“Arthroscopy” comes from the Greek words “arthro” (joint) and “skopein” (to look), thus the meaning “to look within the joint.” But today arthroscopic surgery goes far beyond just looking.
Minimally invasive arthroscopic surgery has become one of the most effective techniques to not just diagnose but to also resolve orthopedic problems in the knee, shoulder, ankle, elbow or wrist – joints where damaged bones, cartilage, ligaments, muscles, or tendons are commonly found due to disease or injury.
The process usually begins with a physical examination of the joint along with diagnostic X-ray and/or MRI imaging to provide the physician with additional detail regarding the joint structure and potential problem issues. The next step is where arthroscopic diagnosis comes into play. In this examination, the orthopedic surgeon makes a small incision in the skin then inserts pencil-sized instruments that contain a small lens and lighting system to magnify and illuminate the structures inside the joint. The image is displayed on a television screen, allowing the surgeon to look throughout the joint and determine the nature and severity of the injury.

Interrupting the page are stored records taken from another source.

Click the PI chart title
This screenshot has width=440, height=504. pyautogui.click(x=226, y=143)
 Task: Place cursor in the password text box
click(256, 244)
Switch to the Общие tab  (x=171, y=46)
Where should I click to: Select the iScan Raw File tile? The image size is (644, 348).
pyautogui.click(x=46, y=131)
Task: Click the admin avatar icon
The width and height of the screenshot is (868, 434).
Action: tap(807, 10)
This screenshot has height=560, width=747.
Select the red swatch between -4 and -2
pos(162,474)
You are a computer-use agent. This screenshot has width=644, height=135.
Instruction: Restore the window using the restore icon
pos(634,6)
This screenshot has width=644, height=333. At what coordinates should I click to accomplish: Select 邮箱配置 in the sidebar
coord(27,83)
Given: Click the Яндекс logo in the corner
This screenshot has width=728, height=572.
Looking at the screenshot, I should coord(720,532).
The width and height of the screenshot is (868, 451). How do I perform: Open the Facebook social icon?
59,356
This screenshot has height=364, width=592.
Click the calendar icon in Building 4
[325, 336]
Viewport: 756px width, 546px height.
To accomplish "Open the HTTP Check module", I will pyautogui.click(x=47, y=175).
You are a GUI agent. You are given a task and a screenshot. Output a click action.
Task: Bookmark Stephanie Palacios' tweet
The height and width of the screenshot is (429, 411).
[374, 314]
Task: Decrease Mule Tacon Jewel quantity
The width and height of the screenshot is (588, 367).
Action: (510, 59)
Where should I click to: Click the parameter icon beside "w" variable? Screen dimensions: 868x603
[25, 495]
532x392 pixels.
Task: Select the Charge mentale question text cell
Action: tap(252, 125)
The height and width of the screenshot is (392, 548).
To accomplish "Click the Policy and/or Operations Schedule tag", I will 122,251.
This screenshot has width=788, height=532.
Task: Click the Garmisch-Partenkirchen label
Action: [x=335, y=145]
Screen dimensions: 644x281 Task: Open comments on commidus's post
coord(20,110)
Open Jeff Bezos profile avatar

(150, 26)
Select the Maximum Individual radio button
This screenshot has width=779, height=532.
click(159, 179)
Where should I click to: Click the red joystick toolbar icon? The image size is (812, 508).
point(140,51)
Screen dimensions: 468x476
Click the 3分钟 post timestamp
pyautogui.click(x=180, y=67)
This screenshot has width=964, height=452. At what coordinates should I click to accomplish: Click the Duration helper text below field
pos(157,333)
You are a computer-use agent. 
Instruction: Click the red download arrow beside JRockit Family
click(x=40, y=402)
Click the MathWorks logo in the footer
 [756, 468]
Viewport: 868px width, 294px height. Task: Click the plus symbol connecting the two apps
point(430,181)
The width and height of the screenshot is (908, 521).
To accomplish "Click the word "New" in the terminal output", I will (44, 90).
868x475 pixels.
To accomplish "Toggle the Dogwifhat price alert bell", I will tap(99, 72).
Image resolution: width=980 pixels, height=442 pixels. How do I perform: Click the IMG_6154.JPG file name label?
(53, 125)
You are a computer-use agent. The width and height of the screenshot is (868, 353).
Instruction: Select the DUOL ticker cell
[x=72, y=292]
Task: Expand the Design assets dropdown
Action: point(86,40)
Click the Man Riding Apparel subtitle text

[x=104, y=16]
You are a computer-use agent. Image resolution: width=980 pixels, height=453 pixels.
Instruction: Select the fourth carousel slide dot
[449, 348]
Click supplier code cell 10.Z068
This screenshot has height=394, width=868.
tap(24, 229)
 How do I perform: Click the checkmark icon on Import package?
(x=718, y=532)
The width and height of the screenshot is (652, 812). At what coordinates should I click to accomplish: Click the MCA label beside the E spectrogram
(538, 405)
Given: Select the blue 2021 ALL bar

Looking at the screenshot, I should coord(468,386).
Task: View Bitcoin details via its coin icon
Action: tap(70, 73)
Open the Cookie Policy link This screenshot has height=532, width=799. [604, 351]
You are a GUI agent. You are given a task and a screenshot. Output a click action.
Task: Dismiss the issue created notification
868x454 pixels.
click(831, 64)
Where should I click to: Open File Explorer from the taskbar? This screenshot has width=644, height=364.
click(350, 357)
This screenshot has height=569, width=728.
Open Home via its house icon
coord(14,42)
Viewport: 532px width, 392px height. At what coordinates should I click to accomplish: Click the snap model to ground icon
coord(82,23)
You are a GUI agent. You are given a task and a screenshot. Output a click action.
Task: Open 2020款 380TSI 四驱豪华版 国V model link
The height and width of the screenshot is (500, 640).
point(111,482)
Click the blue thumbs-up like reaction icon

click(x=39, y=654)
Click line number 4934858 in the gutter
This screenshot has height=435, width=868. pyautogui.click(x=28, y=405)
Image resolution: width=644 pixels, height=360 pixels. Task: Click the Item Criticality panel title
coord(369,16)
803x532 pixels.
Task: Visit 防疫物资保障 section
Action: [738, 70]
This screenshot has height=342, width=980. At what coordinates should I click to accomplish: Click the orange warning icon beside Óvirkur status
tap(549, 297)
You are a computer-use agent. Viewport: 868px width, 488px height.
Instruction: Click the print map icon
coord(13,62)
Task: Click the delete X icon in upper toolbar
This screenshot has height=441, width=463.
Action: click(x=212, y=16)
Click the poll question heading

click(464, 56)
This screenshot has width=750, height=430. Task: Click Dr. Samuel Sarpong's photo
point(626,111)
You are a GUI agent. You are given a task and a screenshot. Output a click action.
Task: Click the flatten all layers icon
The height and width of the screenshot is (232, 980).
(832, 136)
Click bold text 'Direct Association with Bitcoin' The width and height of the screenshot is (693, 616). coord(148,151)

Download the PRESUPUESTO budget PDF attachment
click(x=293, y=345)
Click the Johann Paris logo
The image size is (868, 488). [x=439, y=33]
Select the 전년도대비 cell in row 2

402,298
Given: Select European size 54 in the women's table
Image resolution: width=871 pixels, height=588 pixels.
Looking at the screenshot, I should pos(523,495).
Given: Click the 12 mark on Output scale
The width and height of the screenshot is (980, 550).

Back in the day, that would have been the end of arthroscopic’s role in the process and, assuming the condition was severe enough, the patient would need to undergo large incision “open” surgery. But today, thanks to the miniaturization of certain surgical instruments that are tiny enough to be inserted through such small incisions, many joint problems that have been diagnosed through arthroscopy can actually be repaired during the same procedure. And because the procedure is much less traumatic to the patient than open surgery, most surgeries can be done on an outpatient basis, and the patient can go home just a few hours after surgery.